▸ **PROBLEM**
Repeat all of the records word for word, but skip any picture.

▸ **Dataset entries**
*** Block opens ***

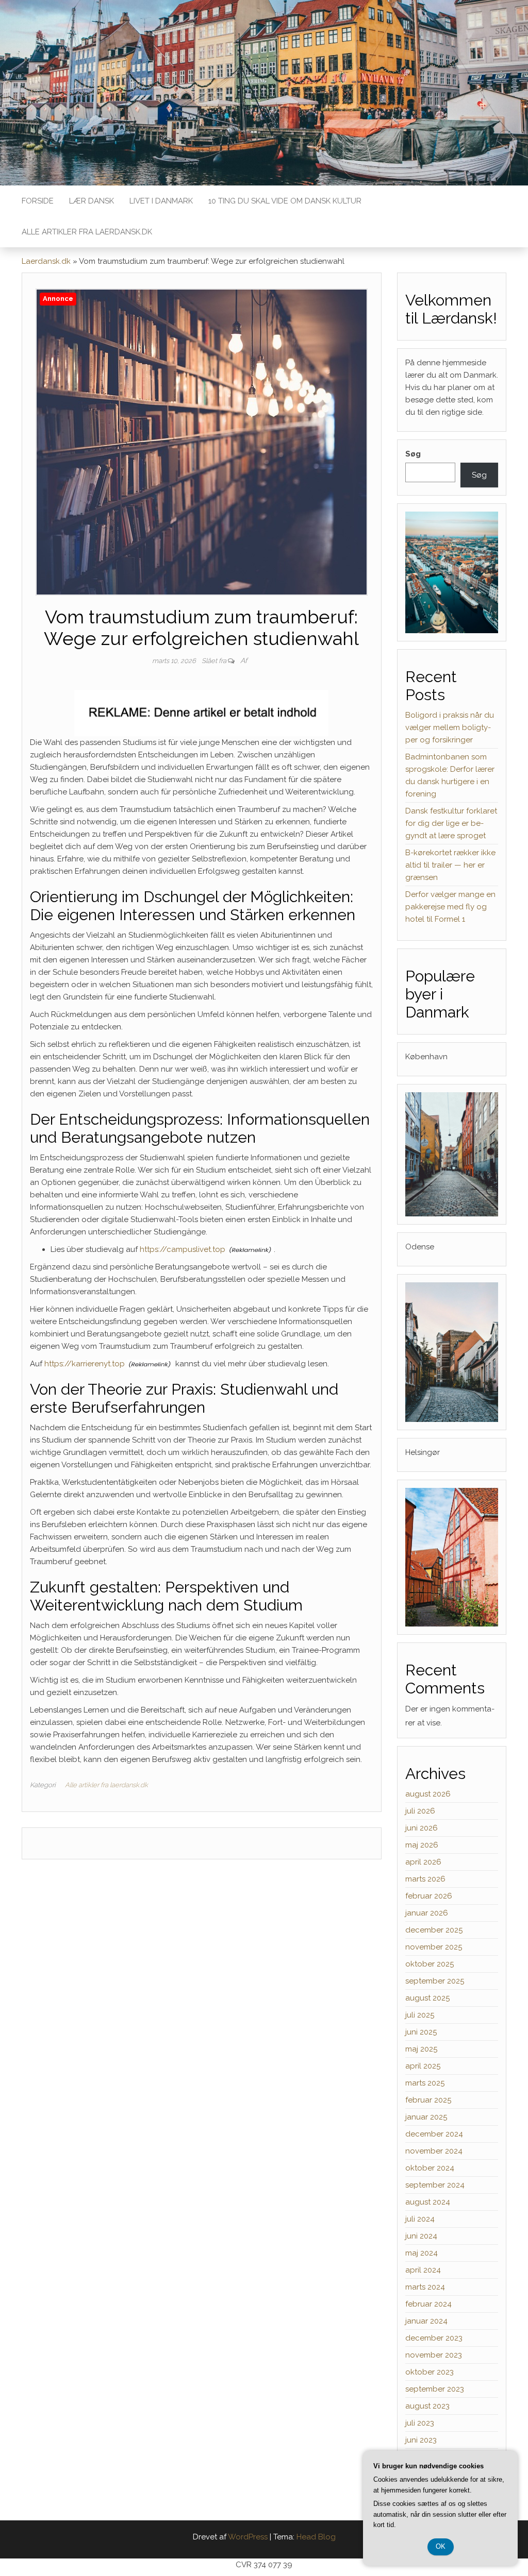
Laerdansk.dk (46, 261)
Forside (38, 201)
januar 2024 (426, 2321)
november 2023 (433, 2355)
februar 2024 (428, 2304)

*** Block closes ***

▸ **REPLY**
Laerdansk.dk (46, 261)
Forside (38, 201)
januar 2024 (426, 2321)
november 2023 (433, 2355)
februar 2024 (428, 2304)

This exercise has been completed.